> The records:
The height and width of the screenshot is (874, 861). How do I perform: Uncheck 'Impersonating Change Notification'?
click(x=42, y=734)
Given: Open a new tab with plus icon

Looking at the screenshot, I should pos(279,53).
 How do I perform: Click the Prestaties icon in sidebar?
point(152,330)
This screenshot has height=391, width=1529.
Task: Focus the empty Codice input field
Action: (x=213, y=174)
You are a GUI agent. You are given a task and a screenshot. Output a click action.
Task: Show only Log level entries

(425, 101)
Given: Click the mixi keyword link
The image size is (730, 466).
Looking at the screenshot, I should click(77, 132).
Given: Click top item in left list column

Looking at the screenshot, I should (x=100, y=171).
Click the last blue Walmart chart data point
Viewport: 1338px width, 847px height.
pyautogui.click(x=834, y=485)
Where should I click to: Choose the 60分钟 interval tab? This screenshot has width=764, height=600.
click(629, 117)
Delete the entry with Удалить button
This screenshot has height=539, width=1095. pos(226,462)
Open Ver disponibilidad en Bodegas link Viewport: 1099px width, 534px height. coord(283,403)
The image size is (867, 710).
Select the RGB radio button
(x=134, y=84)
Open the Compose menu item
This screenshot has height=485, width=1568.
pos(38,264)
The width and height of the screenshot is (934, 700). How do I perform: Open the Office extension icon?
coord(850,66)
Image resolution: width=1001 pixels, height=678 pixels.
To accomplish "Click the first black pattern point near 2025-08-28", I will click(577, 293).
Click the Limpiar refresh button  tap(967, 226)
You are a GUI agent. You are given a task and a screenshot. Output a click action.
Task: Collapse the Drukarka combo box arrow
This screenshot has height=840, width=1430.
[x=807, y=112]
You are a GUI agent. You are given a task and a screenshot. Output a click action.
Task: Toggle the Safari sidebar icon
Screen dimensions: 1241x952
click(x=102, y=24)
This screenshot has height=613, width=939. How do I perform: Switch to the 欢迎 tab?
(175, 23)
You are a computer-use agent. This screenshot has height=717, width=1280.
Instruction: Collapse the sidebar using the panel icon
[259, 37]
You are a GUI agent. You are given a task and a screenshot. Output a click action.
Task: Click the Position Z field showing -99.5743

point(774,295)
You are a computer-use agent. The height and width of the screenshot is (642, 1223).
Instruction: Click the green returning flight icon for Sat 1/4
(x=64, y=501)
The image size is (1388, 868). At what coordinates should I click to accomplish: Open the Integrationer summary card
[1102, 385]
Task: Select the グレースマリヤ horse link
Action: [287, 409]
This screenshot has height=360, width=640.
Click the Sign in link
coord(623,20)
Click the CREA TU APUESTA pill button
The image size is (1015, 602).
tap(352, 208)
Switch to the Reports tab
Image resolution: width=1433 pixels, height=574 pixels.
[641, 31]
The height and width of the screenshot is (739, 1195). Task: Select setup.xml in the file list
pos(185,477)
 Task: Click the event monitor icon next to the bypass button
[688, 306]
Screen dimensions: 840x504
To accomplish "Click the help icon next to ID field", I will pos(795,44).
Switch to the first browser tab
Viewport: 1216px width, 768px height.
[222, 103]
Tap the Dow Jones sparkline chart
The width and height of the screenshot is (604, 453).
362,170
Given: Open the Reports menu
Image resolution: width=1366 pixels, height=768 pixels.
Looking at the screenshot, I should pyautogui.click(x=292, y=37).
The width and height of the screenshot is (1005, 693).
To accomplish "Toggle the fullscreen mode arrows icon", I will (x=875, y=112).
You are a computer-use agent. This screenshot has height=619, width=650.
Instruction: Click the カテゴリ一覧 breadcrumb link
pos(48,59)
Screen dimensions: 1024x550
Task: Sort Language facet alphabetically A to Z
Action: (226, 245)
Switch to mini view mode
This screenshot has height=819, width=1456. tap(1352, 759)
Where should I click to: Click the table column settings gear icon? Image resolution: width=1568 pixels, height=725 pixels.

> Prompt:
I'd like the material repeated word for word, please.

> Answer for the task:
The height and width of the screenshot is (874, 861). How do I perform: Uncheck 'Impersonating Change Notification'?
click(x=42, y=734)
Given: Open a new tab with plus icon

Looking at the screenshot, I should pos(279,53).
 How do I perform: Click the Prestaties icon in sidebar?
point(152,330)
This screenshot has height=391, width=1529.
Task: Focus the empty Codice input field
Action: (x=213, y=174)
You are a GUI agent. You are given a task and a screenshot. Output a click action.
Task: Show only Log level entries

(425, 101)
Given: Click the mixi keyword link
The image size is (730, 466).
Looking at the screenshot, I should click(77, 132).
Given: Click top item in left list column

Looking at the screenshot, I should (x=100, y=171).
Click the last blue Walmart chart data point
Viewport: 1338px width, 847px height.
pyautogui.click(x=834, y=485)
Where should I click to: Choose the 60分钟 interval tab? This screenshot has width=764, height=600.
click(629, 117)
Delete the entry with Удалить button
This screenshot has height=539, width=1095. pos(226,462)
Open Ver disponibilidad en Bodegas link Viewport: 1099px width, 534px height. coord(283,403)
The image size is (867, 710).
Select the RGB radio button
(x=134, y=84)
Open the Compose menu item
This screenshot has height=485, width=1568.
pos(38,264)
The width and height of the screenshot is (934, 700). How do I perform: Open the Office extension icon?
coord(850,66)
Image resolution: width=1001 pixels, height=678 pixels.
To accomplish "Click the first black pattern point near 2025-08-28", I will click(577, 293).
Click the Limpiar refresh button  tap(967, 226)
You are a GUI agent. You are given a task and a screenshot. Output a click action.
Task: Collapse the Drukarka combo box arrow
This screenshot has height=840, width=1430.
[x=807, y=112]
You are a GUI agent. You are given a task and a screenshot. Output a click action.
Task: Toggle the Safari sidebar icon
Screen dimensions: 1241x952
click(x=102, y=24)
This screenshot has height=613, width=939. How do I perform: Switch to the 欢迎 tab?
(175, 23)
You are a computer-use agent. This screenshot has height=717, width=1280.
Instruction: Collapse the sidebar using the panel icon
[259, 37]
You are a GUI agent. You are given a task and a screenshot. Output a click action.
Task: Click the Position Z field showing -99.5743

point(774,295)
You are a computer-use agent. The height and width of the screenshot is (642, 1223).
Instruction: Click the green returning flight icon for Sat 1/4
(x=64, y=501)
The image size is (1388, 868). At what coordinates should I click to accomplish: Open the Integrationer summary card
[1102, 385]
Task: Select the グレースマリヤ horse link
Action: [287, 409]
This screenshot has height=360, width=640.
Click the Sign in link
coord(623,20)
Click the CREA TU APUESTA pill button
The image size is (1015, 602).
tap(352, 208)
Switch to the Reports tab
Image resolution: width=1433 pixels, height=574 pixels.
[641, 31]
The height and width of the screenshot is (739, 1195). Task: Select setup.xml in the file list
pos(185,477)
 Task: Click the event monitor icon next to the bypass button
[688, 306]
Screen dimensions: 840x504
To accomplish "Click the help icon next to ID field", I will pos(795,44).
Switch to the first browser tab
Viewport: 1216px width, 768px height.
[222, 103]
Tap the Dow Jones sparkline chart
The width and height of the screenshot is (604, 453).
362,170
Given: Open the Reports menu
Image resolution: width=1366 pixels, height=768 pixels.
Looking at the screenshot, I should pyautogui.click(x=292, y=37).
The width and height of the screenshot is (1005, 693).
To accomplish "Toggle the fullscreen mode arrows icon", I will (x=875, y=112).
You are a computer-use agent. This screenshot has height=619, width=650.
Instruction: Click the カテゴリ一覧 breadcrumb link
pos(48,59)
Screen dimensions: 1024x550
Task: Sort Language facet alphabetically A to Z
Action: (226, 245)
Switch to mini view mode
This screenshot has height=819, width=1456. tap(1352, 759)
Where should I click to: Click the table column settings gear icon? Image resolution: width=1568 pixels, height=725 pixels.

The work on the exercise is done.